Désormais, Clairette Berrebi peut rendre visite à son époux trois fois par semaine. L'Ehpad est situé à cinq minutes à pied de son appartement. "Heureusement que je tiens encore sur mes guiboles", dit-elle d'un ton mi-fier, mi-amusé. Même si elle tient encore sur ses deux jambes, c'est le cœur lourd qu'elle a dû laisser son mari dans cet établissement. Impossible pour elle de le garder à la maison. "Il est en chaise roulante. Je fais à peine 35 kilos, je ne peux pas le soulever", regrette-t-elle. Ces derniers temps, il tombait souvent, y compris la nuit. "Il fallait que j'appelle les pompiers, ou sinon, je devais demander à mes voisins. Mais je ne pouvais pas continuer à les réveiller à 4 heures du matin", raconte-t-elle avant de lâcher : "Bref, ce n'était pas de la tarte."

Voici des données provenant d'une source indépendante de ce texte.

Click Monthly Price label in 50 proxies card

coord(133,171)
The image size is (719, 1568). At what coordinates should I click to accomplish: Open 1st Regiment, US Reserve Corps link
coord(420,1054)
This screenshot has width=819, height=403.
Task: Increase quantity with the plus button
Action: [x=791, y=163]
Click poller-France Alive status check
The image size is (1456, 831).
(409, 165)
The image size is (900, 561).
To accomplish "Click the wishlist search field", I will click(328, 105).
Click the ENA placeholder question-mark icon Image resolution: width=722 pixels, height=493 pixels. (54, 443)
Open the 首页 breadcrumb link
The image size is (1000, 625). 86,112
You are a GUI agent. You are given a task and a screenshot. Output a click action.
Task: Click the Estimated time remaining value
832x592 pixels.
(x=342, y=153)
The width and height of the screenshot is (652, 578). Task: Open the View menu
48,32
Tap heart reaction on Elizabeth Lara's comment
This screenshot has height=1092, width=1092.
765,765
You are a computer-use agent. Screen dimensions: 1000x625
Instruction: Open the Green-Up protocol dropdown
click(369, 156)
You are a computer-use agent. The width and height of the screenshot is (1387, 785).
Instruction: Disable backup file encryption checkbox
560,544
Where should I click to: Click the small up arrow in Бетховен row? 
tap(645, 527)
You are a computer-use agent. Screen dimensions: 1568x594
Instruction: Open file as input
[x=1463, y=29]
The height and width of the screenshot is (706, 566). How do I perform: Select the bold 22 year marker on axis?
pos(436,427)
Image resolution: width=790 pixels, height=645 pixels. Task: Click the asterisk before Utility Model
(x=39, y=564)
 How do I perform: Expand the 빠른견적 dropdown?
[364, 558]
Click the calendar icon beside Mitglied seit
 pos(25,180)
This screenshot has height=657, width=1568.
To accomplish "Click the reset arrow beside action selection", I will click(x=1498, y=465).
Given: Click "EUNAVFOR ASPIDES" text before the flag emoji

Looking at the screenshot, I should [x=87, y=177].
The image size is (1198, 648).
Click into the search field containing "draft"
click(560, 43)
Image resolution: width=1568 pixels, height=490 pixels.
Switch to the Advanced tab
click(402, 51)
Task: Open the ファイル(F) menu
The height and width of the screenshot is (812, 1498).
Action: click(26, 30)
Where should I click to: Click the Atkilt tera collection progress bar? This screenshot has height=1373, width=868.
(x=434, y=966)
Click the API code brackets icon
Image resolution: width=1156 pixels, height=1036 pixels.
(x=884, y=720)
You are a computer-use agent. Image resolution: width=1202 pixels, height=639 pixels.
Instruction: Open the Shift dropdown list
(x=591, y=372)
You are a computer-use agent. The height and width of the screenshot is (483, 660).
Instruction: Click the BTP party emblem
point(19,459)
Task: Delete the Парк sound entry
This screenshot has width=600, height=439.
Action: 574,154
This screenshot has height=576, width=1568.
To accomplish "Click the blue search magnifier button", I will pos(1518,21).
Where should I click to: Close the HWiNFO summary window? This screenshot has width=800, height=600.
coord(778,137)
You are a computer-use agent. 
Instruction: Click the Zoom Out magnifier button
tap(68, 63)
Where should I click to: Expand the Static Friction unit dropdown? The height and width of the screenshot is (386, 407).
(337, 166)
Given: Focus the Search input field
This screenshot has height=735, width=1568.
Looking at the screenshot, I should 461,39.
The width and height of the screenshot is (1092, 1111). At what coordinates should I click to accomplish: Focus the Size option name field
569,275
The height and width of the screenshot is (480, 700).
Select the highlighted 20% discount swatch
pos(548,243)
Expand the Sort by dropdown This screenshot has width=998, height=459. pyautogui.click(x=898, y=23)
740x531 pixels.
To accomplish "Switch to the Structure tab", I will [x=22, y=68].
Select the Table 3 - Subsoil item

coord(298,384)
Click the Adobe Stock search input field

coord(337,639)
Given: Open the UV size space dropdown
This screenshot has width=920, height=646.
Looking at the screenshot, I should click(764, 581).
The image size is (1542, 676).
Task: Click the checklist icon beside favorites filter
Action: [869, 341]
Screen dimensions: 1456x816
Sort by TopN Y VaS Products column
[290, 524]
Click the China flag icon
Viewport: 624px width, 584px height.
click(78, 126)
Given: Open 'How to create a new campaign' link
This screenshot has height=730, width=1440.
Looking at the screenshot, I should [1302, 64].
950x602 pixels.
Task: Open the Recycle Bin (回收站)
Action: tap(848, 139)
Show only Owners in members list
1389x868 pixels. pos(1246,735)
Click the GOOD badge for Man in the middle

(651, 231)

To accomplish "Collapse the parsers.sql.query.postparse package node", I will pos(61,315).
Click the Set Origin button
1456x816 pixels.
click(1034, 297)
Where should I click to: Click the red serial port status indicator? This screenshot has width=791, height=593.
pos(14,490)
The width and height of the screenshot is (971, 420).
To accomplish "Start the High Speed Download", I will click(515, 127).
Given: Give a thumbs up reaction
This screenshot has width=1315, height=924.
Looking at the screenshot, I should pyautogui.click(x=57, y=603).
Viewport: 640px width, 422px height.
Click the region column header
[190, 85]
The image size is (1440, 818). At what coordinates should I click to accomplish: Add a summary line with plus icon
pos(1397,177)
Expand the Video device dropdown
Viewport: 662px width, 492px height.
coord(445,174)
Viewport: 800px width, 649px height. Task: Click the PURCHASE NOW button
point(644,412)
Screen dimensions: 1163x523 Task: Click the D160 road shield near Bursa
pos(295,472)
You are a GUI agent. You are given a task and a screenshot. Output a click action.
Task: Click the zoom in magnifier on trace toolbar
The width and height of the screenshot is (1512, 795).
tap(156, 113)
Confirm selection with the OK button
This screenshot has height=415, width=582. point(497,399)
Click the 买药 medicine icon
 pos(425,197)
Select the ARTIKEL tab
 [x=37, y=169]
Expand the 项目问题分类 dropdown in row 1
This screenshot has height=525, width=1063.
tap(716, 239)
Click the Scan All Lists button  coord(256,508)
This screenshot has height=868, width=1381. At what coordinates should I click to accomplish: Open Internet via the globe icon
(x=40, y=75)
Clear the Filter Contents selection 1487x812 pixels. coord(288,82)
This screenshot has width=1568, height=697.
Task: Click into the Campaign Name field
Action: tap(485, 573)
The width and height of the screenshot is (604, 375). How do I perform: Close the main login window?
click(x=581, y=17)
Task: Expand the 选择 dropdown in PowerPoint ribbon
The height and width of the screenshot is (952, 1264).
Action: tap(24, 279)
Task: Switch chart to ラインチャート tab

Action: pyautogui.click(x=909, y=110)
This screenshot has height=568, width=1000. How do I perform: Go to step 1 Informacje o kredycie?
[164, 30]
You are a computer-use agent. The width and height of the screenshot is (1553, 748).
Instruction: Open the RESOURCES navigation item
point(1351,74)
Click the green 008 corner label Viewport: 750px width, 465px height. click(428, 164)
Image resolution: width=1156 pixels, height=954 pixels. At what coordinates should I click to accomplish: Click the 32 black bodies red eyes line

"Si je la gardais, c'est ma santé qui y passait"
"Pour beaucoup de familles, placer leurs proches dans un Ehpad est l'ultime recours", explique à franceinfo Maryse Gautier Leghlid, à la tête de l'Association de solidarité familles et amis des personnes accueillies dans les Ehpad de la ville de Paris (Asfapade). Comme Clairette Berrebi, Brigitte Maraone s'est finalement résolue à placer sa mère, atteinte de troubles cognitifs, dans un Ehpad.
Pendant quatre mois, elle a tenté de s'en occuper dans son appartement parisien. Dans l'unique chambre de son 63 mètres carrés, elle a glissé un lit pour veiller sur sa mère, qui était incapable de "différencier le jour et la nuit", ni le couteau de sa fourchette. "C'est long, quatre mois", confie à franceinfo la Parisienne. "Je ne suis pas formée pour m'occuper d'une personne âgée. Mon logement est trop petit pour la garder. Si j'avais pu faire autrement, je l'aurais fait."
Depuis les révélations sur les maltraitances en maisons de retraite, Brigitte Maraone redouble de vigilance, pose encore plus de questions qu'elle ne le faisait déjà. Elle l'assure, désormais, elle n'hésitera plus à faire remonter ses observations à l'agence régionale de santé ou à porter plainte si elle observe des mauvais traitements. Mais il lui serait impossible de reprendre sa mère chez elle. "Si je la gardais, c'est ma santé qui y passait."
L'espoir d'être prise au sérieux
Cela fait sept ans que Muriel Faure se bat pour dénoncer les maltraitances que subit sa mère dans une maison de retraite en Dordogne. Depuis quelques mois, elle a constaté que son état s'est encore dégradé et qu'elle "n'a pas eu de toilettes sous une douche depuis le mois de juillet". Elle a également noté que sa mère entend difficilement et que ses oreilles sont très sales. Elle demande l'avis d'un médecin ORL. Le constat est sans appel : la perte d'audition est due à des bouchons qui se sont formés dans l'oreille en raison du manque d'hygiène.
Malgré ces mauvais traitements, la sexagénaire appréhende de changer sa mère d'établissement. Elle craint que la situation se répète et que ce ne soit "pas très utile". Muriel Faure habite une zone rurale, et l'offre de maison de retraite n'y est pas florissante, "à moins de faire 40 minutes de voiture". Elle préfère encore pouvoir rendre souvent visite à sa mère, pour maintenir le lien et s'assurer que la situation n'empire pas. Début janvier, elle a porté plainte et pris contact avec une avocate. Elle espère que les révélations apportées dans le livre de Victor Castanet l'aideront. Et qu'elle sera enfin prise au sérieux.